6. Introducing Focus Sensitivity In this section I will show how we can derive the meaning of (26), which contains a focused creation verb, using a principle of quantification that is sensitive to focus. In Section 7 I will show how this can be extended so that it will also account for the original contrast between (unfocused) read and write. The principle I propose is given in (33). (The idea behind this is due to Rooth (1985), and has also been discussed by von Fintel (1994), among others.) (33)
Focus-sensitive restriction on quantification: When quantifying over a domain represented by a set of tuples of variables v (= ), the domain is restricted to values of v such that the focus-alternative set for that value of v contains at least one proposition that is true.
We can now apply this to (26), repeated in (34). (34)
I usually [KNIT]FOC a scarf. ≈ When I make a scarf, I usually do it by knitting.

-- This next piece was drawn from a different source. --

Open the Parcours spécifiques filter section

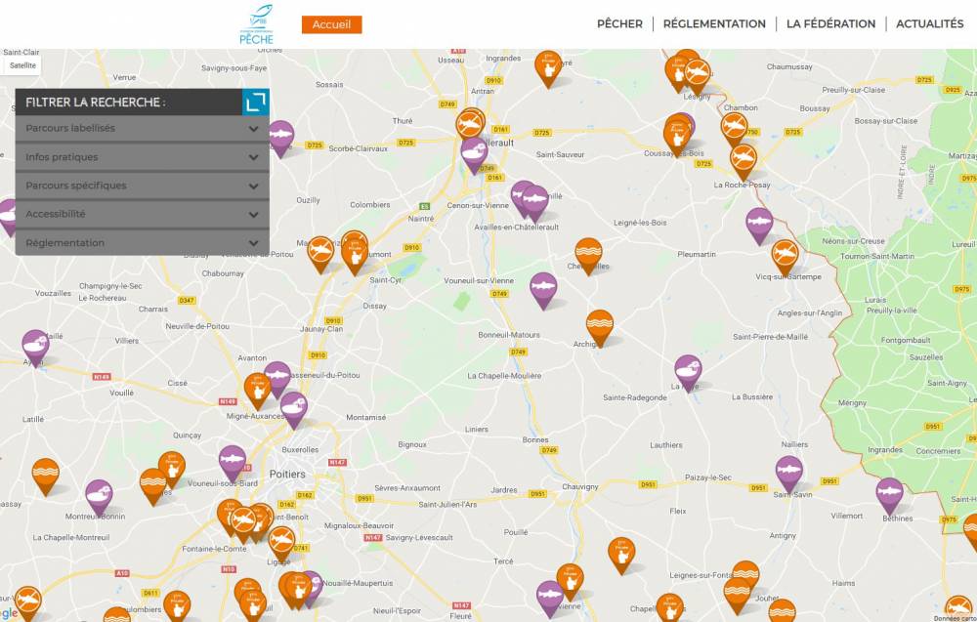(x=142, y=186)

To see how the principle in (33) applies in this case, let’s first assume that the relevant alternatives to knit are crochet and sew. (It’s also an interesting question why the obvious alternatives that come to mind are other creation verbs, but this relates to more general issues around the selection of alternative sets that are beyond the scope of this paper.) Now imagine a situation where there are just four relevant scarves s1, s2, s3, and s4, and four times t1, t2, t3, and t4. This is an idealization, of course, but it makes it easier to see how the focus-sensitive restriction works. Before (33) applies, the domain of quantification includes all 16 pairs made up of these four scarves and four times. For each of these pairs, an alternative set is constructed that predicates each of the alternatives knit, crochet, and sew to the pair. This is illustrated in (35).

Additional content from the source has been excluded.